REQUIRED WORK:
a: Set down the part of the article about hospitals and the ICD-10 switchover word for word, starting with "Given the cost" and going on through "an ICD-9 replacement.".
b: Resume the article about hospitals and the ICD-10 switchover, picking up right after its last sentence.

SOURCE DOCUMENT:
● ● ● ● ●

In December of last year, I wrote a piece outlining a study on revenue cycle management systems by research firm Black Book. The piece noted that despite hospitals’ desperate need to modernize their RCM platforms, such upgrades were being put off over and over again, largely due to the cost of ICD-10 switchover and Meaningful Use compliance.
It’s hard to say whether ICD-10 prep or MU compliance have been a greater strain on hospital budgets, but it’s clear that ICD-10 preparations have been a major distraction and a major cost. Even if a hospital’s EMR has included ICD-10 codes in is platforms or upgrades, hospitals have still had to reconfigure some systems, do revenue impact testing with payers, conduct readiness testing with clearinghouses and train with their claims processing staff, and none of it has been cheap. And the longer hospitals wait to pull the trigger, the worse things get. The American Hospital Association recently estimated that delaying the ICD-10 switchover deadline has cost the hospital industry billions of dollars.
Given the cost of the run-up to the new code set — and the fact that most hospitals report being ready to switch over from ICD-9 — the industry has hoped against hope that the deadline wouldn’t be extended again. In fact, a recently-released survey by software firm QauliTest of more than 150 healthcare executives found that 83% said they think ICD-10 will go live as currently anticipated on Oct. 1.
And that’s where politics enters the picture. While hospitals seem raring to go ahead with the transition and skip any further delays to the deadline, Texas Rep. Ted Poe (R) has a different outcome in mind. Perhaps pushed by physicians’ lobbying groups, which still oppose the switch as being too burdensome and costly to handle, Poe has introduced a bill which would actually prohibit HHS from adopting ICD-10 as an ICD-9 replacement.

● ● ● ● ●

[Saved entries]
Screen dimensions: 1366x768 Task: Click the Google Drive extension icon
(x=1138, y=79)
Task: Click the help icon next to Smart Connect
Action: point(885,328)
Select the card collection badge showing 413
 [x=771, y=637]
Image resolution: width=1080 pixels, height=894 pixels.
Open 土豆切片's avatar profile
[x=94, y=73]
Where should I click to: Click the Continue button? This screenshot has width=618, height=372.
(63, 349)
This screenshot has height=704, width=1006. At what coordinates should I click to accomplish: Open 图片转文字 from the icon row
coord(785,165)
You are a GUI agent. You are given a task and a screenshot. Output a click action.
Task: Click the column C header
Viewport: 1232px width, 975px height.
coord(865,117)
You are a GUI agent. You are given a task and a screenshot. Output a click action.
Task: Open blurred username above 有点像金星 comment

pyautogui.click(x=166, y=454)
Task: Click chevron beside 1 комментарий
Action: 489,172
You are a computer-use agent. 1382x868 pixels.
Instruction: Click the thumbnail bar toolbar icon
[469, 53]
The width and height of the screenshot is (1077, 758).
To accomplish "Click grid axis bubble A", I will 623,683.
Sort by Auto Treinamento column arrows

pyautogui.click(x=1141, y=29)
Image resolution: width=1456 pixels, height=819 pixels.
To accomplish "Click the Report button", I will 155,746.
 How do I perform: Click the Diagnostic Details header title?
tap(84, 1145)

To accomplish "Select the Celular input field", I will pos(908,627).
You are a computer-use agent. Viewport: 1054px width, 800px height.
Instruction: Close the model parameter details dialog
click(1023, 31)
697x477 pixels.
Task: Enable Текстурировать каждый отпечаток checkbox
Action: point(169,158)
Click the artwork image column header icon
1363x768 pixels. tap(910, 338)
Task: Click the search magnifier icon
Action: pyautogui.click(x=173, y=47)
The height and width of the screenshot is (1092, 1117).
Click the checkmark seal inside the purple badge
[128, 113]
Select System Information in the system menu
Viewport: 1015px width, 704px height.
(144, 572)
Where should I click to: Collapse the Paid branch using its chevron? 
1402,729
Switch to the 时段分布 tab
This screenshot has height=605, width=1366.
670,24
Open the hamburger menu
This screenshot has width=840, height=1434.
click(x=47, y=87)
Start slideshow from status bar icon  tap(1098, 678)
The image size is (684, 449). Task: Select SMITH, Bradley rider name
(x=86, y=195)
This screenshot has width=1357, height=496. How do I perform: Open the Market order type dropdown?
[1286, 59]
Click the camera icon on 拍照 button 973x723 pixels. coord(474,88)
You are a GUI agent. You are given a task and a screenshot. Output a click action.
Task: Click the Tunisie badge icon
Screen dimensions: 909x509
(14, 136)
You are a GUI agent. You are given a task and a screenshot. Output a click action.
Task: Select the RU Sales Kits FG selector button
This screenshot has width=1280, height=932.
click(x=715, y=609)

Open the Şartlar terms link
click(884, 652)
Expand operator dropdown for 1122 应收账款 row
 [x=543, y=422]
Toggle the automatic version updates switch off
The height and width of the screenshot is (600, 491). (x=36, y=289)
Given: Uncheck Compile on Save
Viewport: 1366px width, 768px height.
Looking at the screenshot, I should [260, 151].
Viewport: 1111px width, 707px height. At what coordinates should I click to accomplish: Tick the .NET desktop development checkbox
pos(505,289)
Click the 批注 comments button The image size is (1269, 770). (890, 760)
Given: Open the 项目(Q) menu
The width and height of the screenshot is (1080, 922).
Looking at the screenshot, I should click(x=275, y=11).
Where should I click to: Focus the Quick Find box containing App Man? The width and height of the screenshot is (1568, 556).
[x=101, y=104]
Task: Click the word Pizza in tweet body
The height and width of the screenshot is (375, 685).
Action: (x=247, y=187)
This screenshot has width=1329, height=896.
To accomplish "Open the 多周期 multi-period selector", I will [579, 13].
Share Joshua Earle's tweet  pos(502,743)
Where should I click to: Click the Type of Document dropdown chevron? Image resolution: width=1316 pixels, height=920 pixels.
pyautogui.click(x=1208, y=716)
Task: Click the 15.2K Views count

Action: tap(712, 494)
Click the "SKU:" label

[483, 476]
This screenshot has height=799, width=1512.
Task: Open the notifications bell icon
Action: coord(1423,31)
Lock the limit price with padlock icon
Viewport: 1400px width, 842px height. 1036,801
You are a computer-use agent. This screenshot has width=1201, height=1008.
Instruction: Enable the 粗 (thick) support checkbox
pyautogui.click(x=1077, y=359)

● ● ● ● ●

EXERCISE ANSWERS:
a:
Given the cost of the run-up to the new code set — and the fact that most hospitals report being ready to switch over from ICD-9 — the industry has hoped against hope that the deadline wouldn’t be extended again. In fact, a recently-released survey by software firm QauliTest of more than 150 healthcare executives found that 83% said they think ICD-10 will go live as currently anticipated on Oct. 1.
And that’s where politics enters the picture. While hospitals seem raring to go ahead with the transition and skip any further delays to the deadline, Texas Rep. Ted Poe (R) has a different outcome in mind. Perhaps pushed by physicians’ lobbying groups, which still oppose the switch as being too burdensome and costly to handle, Poe has introduced a bill which would actually prohibit HHS from adopting ICD-10 as an ICD-9 replacement.

b:
It’s hard to tell whether the bill will even make it out of the House, as it currently has only six co-sponsors, each fellow Republicans to Poe. But if it did, hospitals would have plenty to gripe about.
As we’ve pointed out here, one of the major sacrifices hospitals have had to make due to outside forces is to postpone RCM system investment, a lapse which has doubtless cost hospitals plenty due to lost money due to claims processing problems. The longer the need to put off RCM switchovers or improvements lasts, the greater the chance that it hospitals will lose too much to afford on claims old systems can’t handle.
Bottom line, I’d argue that another ICD-10 delay or cancellation of the entire transition would be terribly unfair to hospitals. If CMS needs to help doctors through the process or even help them pay for it, so be it. Hospitals deserve to be freed to focus on their other IT problems, not wait with bated breath for yet another ICD-10 delay.